I’m working on a stochastic method acting row wise on a tensor. I’ve realized some strange behavior on CPU vs GPU.
Suppose I use an MSE loss:
sqloss = torch.nn.MSELoss()
Then, I get the following time results. Z
requires a gradient, M
does not. For now, I’m sampling idx
at each iteration. I’ve also tried to put Z
and M
into a torch.utils.data.TensorDataset(Z, M)
, to no avail.
Z = torch.rand(1000,1000)
Z.requires_grad_(True)
M = torch.rand(1000, 1000)
idx = torch.randint(Z.size(0), size=(10,))
Replacing sqloss
from above by the MSELoss:
sqloss = MSEloss()
- GPU
In [6]: %timeit sqloss(Z, M)
49 µs ± 7.4 µs per loop (mean ± std. dev. of 7 runs, 10000 loops each)
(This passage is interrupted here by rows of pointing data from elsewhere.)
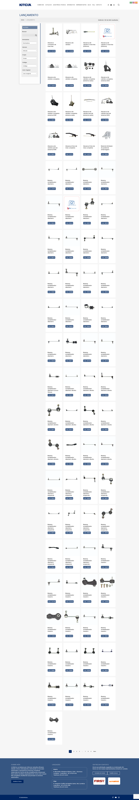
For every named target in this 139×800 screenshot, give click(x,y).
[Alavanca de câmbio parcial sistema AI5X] (107, 100)
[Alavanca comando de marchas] (54, 31)
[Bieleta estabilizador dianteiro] (54, 169)
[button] (17, 781)
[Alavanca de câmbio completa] (54, 66)
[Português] (131, 2)
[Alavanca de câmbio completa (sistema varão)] (89, 66)
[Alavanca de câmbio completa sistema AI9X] (54, 100)
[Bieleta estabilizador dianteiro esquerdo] (54, 479)
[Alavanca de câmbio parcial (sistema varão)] (89, 100)
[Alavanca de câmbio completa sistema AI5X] (107, 66)
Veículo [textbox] (25, 50)
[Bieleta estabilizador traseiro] (107, 548)
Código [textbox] (25, 66)
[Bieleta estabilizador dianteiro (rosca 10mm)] (54, 376)
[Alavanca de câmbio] (71, 31)
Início (22, 20)
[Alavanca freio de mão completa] (71, 135)
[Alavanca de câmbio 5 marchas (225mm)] (89, 31)
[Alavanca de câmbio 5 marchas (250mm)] (107, 31)
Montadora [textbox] (26, 43)
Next (94, 751)
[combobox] (29, 43)
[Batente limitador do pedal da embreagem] (107, 135)
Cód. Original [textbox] (27, 73)
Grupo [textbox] (25, 58)
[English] (133, 2)
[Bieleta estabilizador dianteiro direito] (71, 376)
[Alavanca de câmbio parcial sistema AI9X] (54, 135)
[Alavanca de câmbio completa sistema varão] (71, 100)
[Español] (136, 2)
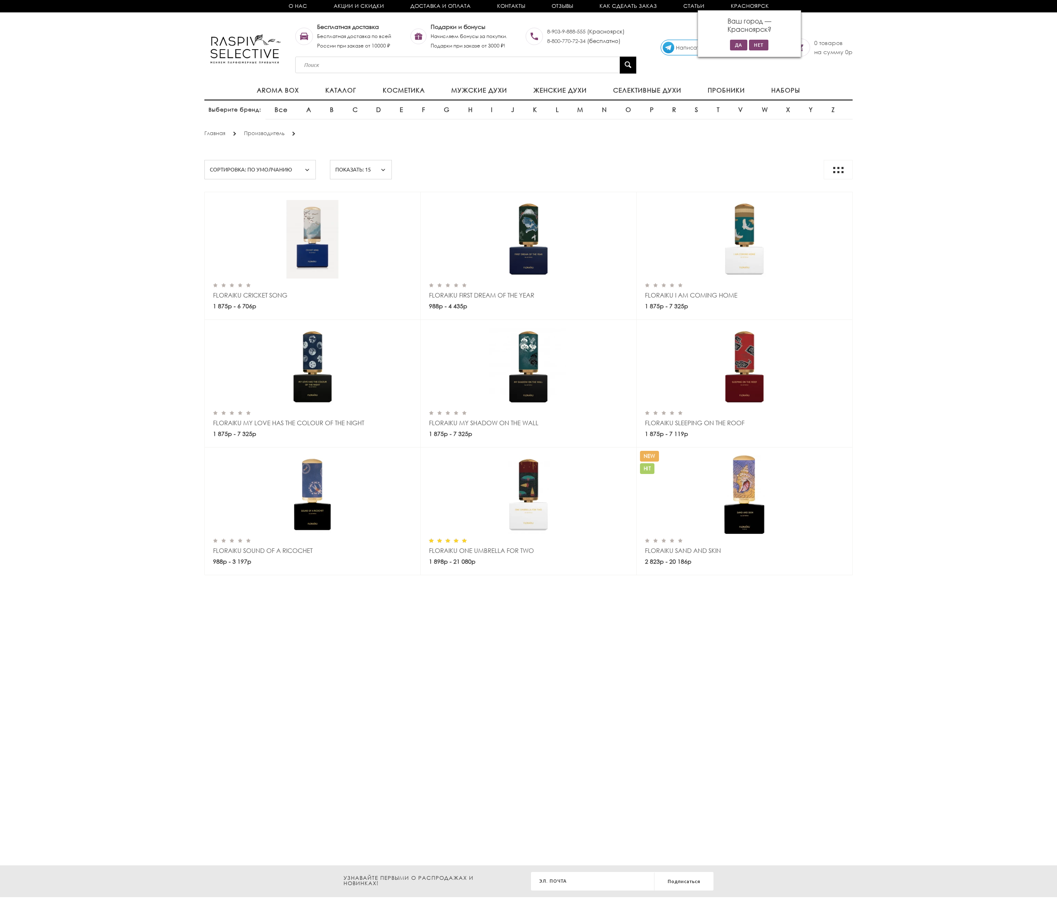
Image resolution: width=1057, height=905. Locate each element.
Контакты (511, 6)
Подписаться (684, 881)
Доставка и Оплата (440, 6)
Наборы (785, 90)
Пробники (726, 90)
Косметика (404, 90)
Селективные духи (647, 90)
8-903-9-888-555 (566, 31)
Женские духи (560, 90)
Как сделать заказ (628, 6)
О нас (298, 6)
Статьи (693, 6)
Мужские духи (479, 90)
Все (281, 109)
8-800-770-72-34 (566, 41)
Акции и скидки (359, 6)
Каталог (340, 90)
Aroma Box (278, 90)
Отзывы (562, 6)
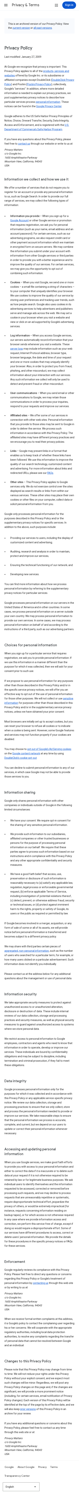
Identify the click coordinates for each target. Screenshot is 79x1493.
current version (21, 27)
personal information (48, 101)
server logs (16, 348)
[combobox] (21, 1486)
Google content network (26, 753)
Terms (54, 1467)
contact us (24, 143)
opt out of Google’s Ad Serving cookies (49, 749)
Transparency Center (17, 1475)
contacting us (40, 1283)
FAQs (50, 472)
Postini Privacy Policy (39, 84)
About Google (26, 1467)
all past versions (42, 27)
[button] (5, 5)
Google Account (19, 220)
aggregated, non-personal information (26, 950)
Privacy (42, 1467)
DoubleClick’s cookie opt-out (20, 757)
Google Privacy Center (49, 106)
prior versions (28, 1409)
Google (9, 1467)
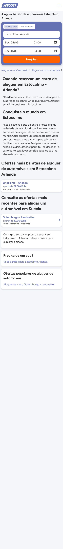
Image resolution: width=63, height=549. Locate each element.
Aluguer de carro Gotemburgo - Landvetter (29, 284)
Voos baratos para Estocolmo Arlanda (25, 261)
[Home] (9, 5)
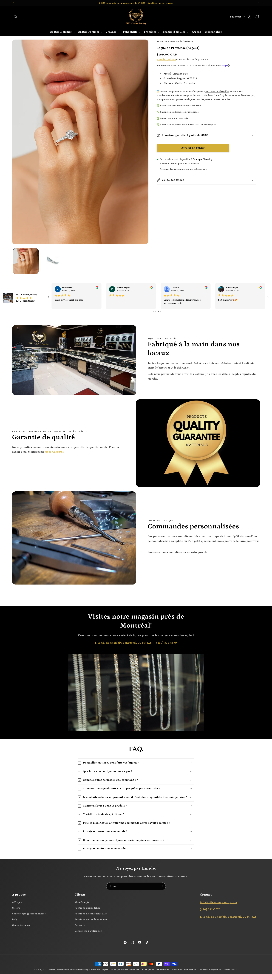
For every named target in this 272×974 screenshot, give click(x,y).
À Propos (17, 902)
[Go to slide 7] (156, 311)
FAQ (14, 919)
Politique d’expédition (210, 970)
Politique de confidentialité (91, 914)
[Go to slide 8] (158, 311)
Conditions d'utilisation (88, 931)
In [7]: %timeit sqloss(Z[idx], M[idx])
222 µs ± 32.3 µs per loop (mean ± std. dev. of 7 runs, 1000 loops each)
- CPU:
In [10]: %timeit sqloss(Z, M)
612 µs ± 167 µs per loop (mean ± std. dev. of 7 runs, 1000 loops each)
In [11]: %timeit sqloss(Z[idx], M[idx])
52.9 µs ± 2.25 µs per loop (mean ± std. dev. of 7 runs, 10000 loops each)
This is due to the indexing:
- GPU:
In [21]: %timeit Z[idx]
96.3 µs ± 15.7 µs per loop (mean ± std. dev. of 7 runs, 1000 loops each)
- CPU:
In [25]: %timeit Z[idx]
13 µs ± 2.63 µs per loop (mean ± std. dev. of 7 runs, 100000 loops each)
Is this behavior expected? Why is the subsampled loss much faster than the full loss on CPU but not on GPU ? Is there anyway to speed this up?